Another common error, Gottlieb points out, is professionals' failure to adequately consider the baseline situation. If the primary problem is alienation, than, by definition, the targeted parent’s behavior was generally acceptable and there was no evidence of abuse or neglect. His or her functioning was adequate, and the relationship with the child was good or normal. Yet some professionals ignore these critical elements of the family's history, placing too much emphasis on their personal observations and too little emphasis on the pre-separation parent-child relationships.
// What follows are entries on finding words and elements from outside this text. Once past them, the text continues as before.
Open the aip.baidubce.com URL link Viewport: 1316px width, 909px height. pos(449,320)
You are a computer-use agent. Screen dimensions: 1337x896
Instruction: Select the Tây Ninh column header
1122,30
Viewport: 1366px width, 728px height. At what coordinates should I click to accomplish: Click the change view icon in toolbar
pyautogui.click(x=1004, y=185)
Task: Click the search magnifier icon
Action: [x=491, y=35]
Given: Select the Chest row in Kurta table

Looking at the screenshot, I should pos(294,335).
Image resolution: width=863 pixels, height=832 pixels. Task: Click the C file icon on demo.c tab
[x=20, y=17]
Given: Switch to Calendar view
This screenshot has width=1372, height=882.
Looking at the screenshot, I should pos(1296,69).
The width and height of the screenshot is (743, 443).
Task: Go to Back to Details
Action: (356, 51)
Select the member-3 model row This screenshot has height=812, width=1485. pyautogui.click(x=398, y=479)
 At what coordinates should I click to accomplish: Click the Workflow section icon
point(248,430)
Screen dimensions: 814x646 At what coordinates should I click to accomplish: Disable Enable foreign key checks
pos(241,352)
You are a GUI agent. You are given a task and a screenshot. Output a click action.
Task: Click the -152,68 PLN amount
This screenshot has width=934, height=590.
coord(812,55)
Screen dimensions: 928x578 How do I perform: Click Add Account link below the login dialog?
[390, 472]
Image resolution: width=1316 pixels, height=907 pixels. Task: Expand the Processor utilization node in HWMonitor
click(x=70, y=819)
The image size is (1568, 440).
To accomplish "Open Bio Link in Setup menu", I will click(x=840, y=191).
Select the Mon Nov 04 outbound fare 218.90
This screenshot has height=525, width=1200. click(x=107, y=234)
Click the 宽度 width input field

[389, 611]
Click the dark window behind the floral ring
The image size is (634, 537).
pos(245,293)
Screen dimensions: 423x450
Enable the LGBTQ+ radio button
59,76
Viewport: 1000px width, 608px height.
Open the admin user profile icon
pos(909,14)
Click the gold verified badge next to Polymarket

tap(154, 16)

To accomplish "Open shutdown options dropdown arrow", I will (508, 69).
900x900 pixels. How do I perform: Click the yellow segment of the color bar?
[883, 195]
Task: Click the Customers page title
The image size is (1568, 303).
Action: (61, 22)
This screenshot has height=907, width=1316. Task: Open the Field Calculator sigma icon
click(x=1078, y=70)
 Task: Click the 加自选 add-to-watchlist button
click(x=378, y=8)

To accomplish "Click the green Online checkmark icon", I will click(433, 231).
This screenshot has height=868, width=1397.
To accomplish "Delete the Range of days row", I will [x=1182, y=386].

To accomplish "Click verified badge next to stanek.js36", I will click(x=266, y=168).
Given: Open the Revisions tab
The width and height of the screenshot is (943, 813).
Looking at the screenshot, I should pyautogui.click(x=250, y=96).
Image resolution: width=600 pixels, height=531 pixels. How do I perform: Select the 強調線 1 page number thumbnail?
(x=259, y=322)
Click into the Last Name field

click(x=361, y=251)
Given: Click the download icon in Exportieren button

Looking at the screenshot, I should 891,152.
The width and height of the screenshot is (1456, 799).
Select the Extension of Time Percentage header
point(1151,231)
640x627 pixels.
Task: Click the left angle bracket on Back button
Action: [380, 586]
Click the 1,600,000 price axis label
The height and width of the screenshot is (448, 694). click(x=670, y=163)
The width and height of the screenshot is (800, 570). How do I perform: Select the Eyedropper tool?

Given the immense responsibility of professionals who intervene in children’s lives, it behooves us to employ the highest standard of professional conduct and ethics. That means selecting only professionals who have adequate expertise and skill to handle such cases. We need more education and expertise in regard to the assessment of parental alienation. Even more importantly, it is vital to establish shared parenting as the foundation of family law when parents are in conflict over who will have primary custody of children after divorce. When it comes to parental alienation, "by their actions you will know them." To the degree that parents are enmeshed with and parentify the child, bad mouth the other parent to the child, or discourage a relationship, they are engaged in alienating behaviors. It is only through actions and not words that we can make a proper assessment.
Harman, J. J., Biringen, Z., Ratajack, E. M., Outland, P. L., & Kraus, A. (2016). Parents Behaving Badly: Gender Biases in the Perception of Parental Alienating Behaviors. Journal of Family Psychology.
Gottlieb, L.J. (2012). The Parental Alienation Syndrome: A Family Therapy and Collaborative System Approach to Amelioration, Springfield, IL: Charles C Thomas Publishers.
Warshak, R. (2015). Ten Parental Alienation Fallacies that Compromise Decisions in Court and in Therapy. Professional Psychology: Research and Practice.